**Assignment**
Your output should be exactly the lines from the one containing "Instruction: Open the" through the final line of the following data, please, with no pictures.
____ Material for the task
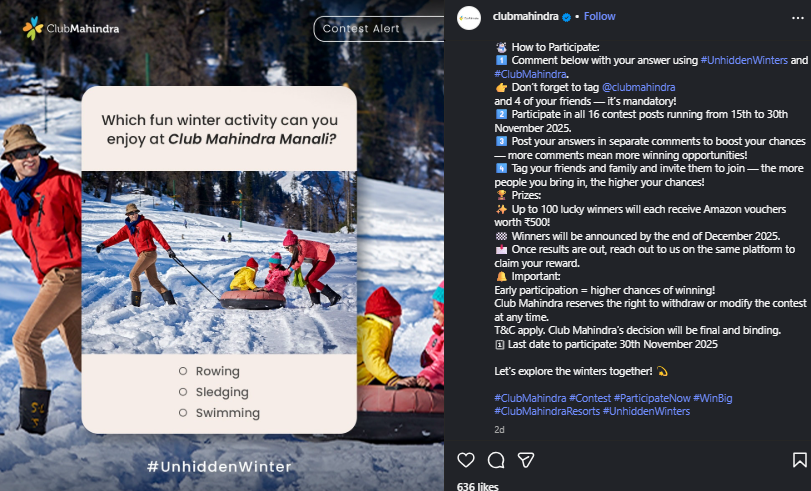This screenshot has width=811, height=491.
Task: Open the clubmahindra username link
Action: pos(525,17)
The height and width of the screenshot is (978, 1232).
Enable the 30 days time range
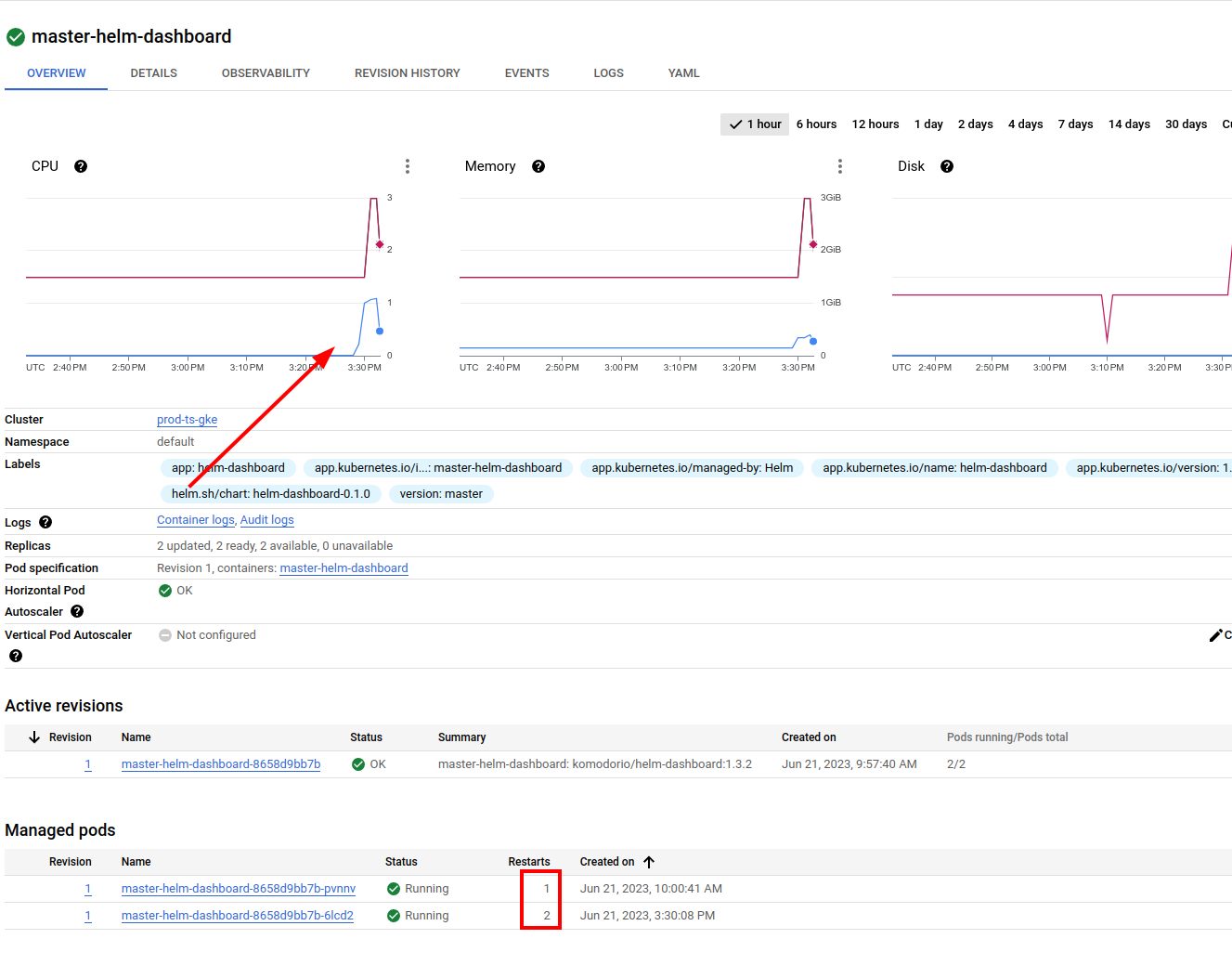[1186, 124]
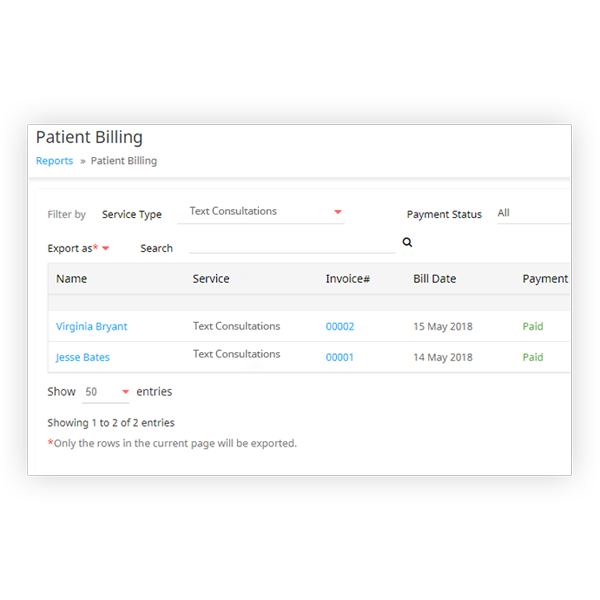Open invoice 00001
The width and height of the screenshot is (600, 600).
coord(340,357)
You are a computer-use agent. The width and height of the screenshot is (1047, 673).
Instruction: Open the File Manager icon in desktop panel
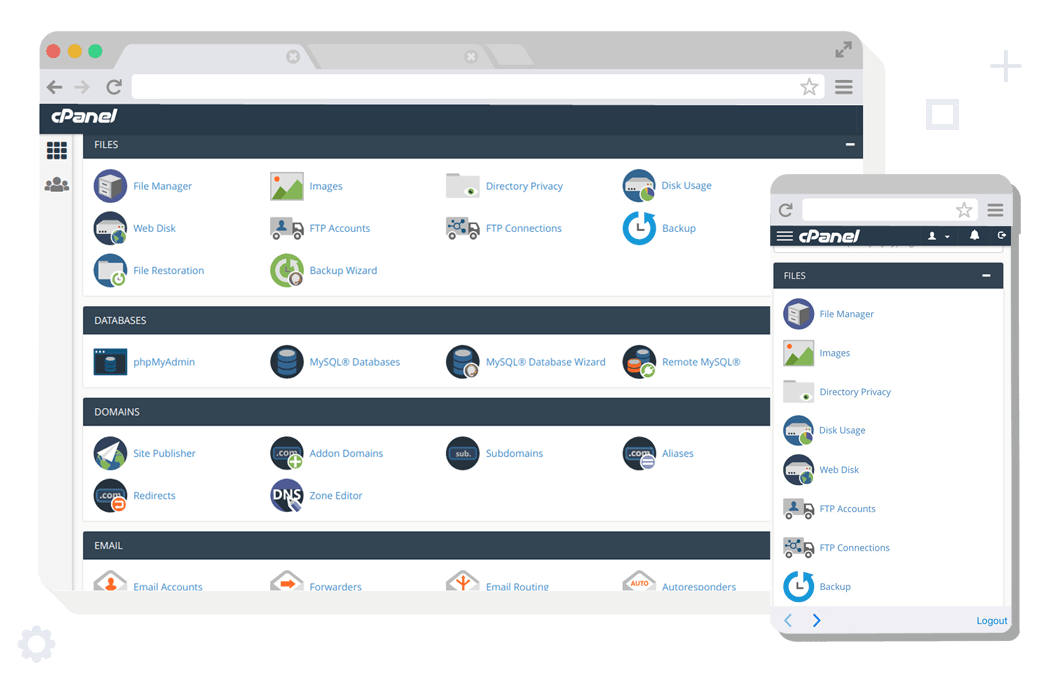110,186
________
**Your solution**
Instruction: Open the File Manager icon in desktop panel
110,186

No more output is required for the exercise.